Number of first-passage times as a measurement of information for weakly chaotic systems

Abstract: We consider a general class of maps of the interval having Lyapunov subexponential instability $|\delta x_{t}|\sim|\delta x_{0}|\exp[\Lambda_{t}(x_{0})\zeta(t)]$, where $\zeta(t)$ grows sublinearly as $t\rightarrow\infty$. We outline here a scheme [J. Stat. Phys. {\bf 154}, 988 (2014)] whereby the choice of a characteristic function automatically defines the map equation and corresponding growth rate $\zeta(t)$. This matching approach is based on the infinite measure property of such systems.

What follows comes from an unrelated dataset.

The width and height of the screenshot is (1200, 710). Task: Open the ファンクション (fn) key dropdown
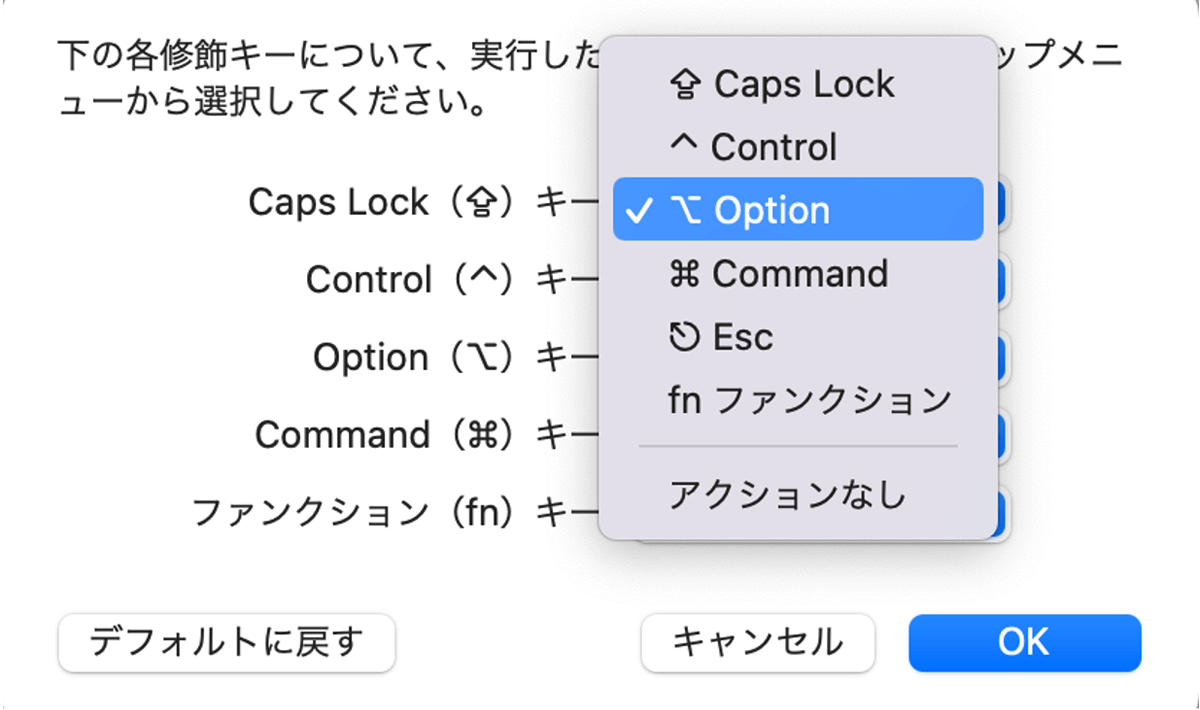(x=1002, y=512)
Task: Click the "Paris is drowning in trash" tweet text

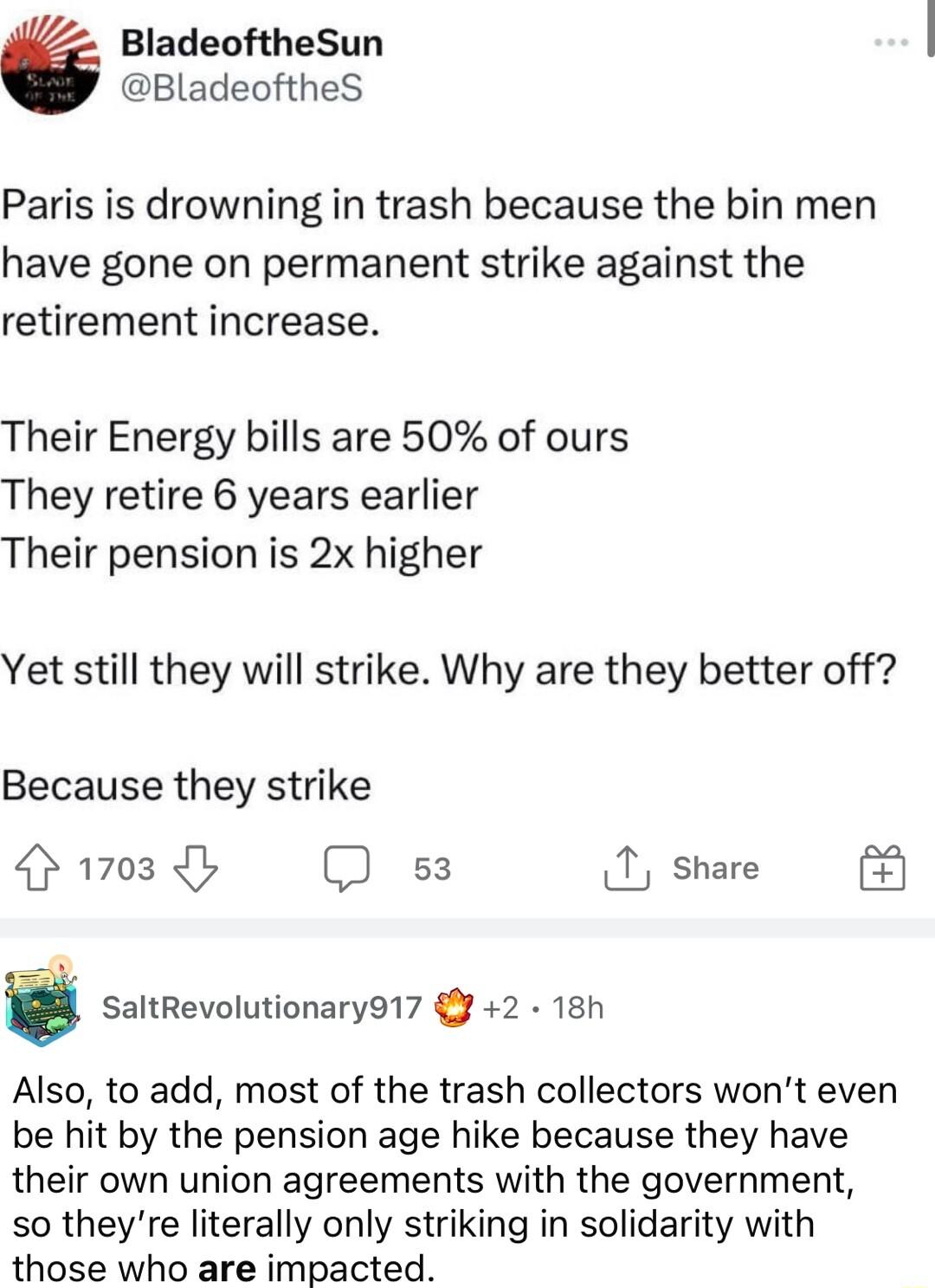Action: 438,262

We show that the average information that is necessary to record without ambiguity a trajectory of the system tends to $\langle\Lambda\rangle\zeta(t)$, suitably extending the Kolmogorov-Sinai entropy and Pesin's identity. For such systems, information behaves like a random variable for random initial conditions, its statistics obeying a universal Mittag-Leffler law. We show that, for individual trajectories, information can be accurately inferred by the number of first-passage times through a given turbulent phase space cell. This enables us to calculate far more efficiently Lyapunov exponents for such systems. Lastly, we also show that the usual renewal description of jumps to the turbulent cell, usually employed in the literature, does not provide the real number of entrances there. Our results are supported by exhaustive numerical simulations.